↓↓↓
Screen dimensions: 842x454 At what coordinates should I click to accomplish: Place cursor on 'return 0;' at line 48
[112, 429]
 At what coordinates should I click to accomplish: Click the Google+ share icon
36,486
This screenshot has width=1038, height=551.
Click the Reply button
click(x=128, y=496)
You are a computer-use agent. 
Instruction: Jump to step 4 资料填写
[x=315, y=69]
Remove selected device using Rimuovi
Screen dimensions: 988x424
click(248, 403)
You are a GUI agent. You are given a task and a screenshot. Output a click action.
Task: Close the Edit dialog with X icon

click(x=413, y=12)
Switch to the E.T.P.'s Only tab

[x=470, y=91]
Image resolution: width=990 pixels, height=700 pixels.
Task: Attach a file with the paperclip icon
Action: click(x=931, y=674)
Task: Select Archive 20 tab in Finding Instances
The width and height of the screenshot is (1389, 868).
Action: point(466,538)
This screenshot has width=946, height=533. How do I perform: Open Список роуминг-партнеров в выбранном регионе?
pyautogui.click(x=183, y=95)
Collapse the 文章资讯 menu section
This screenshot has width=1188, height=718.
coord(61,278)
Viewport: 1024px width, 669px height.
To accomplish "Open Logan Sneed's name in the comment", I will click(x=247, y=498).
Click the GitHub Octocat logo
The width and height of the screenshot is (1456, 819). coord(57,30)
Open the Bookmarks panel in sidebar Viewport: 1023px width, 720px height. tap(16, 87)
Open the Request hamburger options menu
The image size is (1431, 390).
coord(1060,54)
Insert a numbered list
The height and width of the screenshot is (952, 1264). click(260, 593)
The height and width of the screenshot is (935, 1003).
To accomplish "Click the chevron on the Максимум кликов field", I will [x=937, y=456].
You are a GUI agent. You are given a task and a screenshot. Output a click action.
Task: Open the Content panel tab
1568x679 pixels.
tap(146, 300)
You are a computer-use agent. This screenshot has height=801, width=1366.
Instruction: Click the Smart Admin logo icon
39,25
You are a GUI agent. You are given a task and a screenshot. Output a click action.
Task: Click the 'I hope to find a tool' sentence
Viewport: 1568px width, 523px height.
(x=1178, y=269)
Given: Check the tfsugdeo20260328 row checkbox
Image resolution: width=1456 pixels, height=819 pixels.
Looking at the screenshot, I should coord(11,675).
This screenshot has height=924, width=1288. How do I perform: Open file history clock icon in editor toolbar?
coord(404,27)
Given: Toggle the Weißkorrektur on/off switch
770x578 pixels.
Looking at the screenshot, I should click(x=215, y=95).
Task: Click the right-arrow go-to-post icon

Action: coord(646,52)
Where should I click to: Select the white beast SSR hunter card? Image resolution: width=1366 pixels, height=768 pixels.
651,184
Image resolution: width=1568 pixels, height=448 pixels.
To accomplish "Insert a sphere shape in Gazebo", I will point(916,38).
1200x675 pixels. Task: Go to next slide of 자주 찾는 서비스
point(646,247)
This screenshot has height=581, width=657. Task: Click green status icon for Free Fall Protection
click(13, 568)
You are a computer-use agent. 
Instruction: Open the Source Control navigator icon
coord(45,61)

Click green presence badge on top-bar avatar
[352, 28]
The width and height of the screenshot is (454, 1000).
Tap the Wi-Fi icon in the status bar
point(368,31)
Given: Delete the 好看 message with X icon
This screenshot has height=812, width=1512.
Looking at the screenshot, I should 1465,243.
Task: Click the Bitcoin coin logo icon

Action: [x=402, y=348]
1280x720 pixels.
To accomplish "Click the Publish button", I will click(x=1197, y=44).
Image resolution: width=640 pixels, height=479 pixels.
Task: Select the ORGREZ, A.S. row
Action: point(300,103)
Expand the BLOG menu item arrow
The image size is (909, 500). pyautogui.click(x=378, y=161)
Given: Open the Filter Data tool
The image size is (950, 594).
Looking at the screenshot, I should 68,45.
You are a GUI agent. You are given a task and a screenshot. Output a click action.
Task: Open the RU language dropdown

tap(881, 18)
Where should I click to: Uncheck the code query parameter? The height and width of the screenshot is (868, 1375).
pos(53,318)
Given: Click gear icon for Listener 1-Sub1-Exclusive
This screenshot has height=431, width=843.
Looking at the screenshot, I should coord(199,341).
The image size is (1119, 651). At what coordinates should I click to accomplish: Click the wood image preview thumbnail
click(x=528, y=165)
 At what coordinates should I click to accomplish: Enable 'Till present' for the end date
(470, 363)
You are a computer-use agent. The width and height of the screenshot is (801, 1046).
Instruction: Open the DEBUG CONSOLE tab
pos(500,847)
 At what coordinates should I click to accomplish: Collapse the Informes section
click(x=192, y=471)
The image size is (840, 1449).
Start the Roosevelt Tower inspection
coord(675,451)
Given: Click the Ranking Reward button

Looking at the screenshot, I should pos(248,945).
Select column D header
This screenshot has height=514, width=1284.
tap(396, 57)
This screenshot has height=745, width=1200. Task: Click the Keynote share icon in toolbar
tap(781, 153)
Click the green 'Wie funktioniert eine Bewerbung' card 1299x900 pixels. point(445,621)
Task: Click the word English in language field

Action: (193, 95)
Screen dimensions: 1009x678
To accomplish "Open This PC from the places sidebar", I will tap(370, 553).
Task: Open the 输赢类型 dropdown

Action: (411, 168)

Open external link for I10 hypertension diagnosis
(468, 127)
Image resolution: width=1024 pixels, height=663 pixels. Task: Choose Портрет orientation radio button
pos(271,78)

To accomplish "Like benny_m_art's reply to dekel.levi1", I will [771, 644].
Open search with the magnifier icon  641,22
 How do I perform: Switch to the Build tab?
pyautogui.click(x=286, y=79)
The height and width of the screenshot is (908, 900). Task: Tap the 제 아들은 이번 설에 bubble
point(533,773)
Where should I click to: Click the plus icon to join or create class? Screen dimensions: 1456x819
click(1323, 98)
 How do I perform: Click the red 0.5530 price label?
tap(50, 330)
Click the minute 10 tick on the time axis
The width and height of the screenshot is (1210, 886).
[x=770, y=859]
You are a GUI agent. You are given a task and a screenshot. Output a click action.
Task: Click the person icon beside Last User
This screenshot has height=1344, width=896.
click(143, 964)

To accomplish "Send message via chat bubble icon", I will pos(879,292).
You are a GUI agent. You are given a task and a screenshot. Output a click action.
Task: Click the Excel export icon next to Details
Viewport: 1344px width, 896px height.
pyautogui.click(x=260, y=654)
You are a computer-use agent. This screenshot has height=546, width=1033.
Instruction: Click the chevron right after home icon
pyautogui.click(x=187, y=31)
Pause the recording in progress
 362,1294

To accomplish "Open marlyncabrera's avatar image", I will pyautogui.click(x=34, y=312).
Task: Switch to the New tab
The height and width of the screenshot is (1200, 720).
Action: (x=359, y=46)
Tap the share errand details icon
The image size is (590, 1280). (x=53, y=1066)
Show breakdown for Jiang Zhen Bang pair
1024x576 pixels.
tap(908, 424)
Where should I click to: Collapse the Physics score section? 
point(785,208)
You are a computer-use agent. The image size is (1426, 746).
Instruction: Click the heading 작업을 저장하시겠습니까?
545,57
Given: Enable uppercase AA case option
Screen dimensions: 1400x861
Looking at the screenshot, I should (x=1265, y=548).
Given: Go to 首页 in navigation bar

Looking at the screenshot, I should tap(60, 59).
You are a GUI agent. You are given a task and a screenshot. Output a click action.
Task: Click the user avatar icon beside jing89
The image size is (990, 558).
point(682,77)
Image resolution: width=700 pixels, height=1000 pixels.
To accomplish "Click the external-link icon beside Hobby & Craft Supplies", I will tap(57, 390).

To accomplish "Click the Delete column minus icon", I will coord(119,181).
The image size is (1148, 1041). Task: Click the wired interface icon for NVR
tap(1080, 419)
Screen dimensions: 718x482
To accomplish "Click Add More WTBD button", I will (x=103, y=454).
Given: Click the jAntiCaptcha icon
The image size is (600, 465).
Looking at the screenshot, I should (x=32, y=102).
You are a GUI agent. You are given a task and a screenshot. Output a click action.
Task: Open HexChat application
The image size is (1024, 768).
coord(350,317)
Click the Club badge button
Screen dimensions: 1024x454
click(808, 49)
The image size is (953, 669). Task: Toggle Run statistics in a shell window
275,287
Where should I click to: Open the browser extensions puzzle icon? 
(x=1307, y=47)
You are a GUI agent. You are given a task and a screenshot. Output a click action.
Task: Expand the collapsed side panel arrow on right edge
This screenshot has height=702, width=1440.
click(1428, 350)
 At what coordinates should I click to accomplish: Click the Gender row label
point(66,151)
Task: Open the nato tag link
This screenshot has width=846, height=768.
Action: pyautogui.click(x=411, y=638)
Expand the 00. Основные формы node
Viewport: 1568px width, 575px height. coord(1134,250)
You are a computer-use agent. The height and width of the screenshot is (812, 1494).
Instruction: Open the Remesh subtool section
↑↑↑
Reproduce the stretch of items from the line containing "Click green presence badge on top-bar avatar" through the line containing "Looking at the screenshot, I should 68,45.", swapping "Wi-Fi" for "Bluetooth" and keeping everything else the same. Return only those lines.

Click green presence badge on top-bar avatar
[352, 28]
The width and height of the screenshot is (454, 1000).
Tap the Bluetooth icon in the status bar
point(368,31)
Given: Delete the 好看 message with X icon
This screenshot has height=812, width=1512.
Looking at the screenshot, I should 1465,243.
Task: Click the Bitcoin coin logo icon

Action: [x=402, y=348]
1280x720 pixels.
To accomplish "Click the Publish button", I will click(x=1197, y=44).
Image resolution: width=640 pixels, height=479 pixels.
Task: Select the ORGREZ, A.S. row
Action: point(300,103)
Expand the BLOG menu item arrow
The image size is (909, 500). pyautogui.click(x=378, y=161)
Given: Open the Filter Data tool
The image size is (950, 594).
Looking at the screenshot, I should 68,45.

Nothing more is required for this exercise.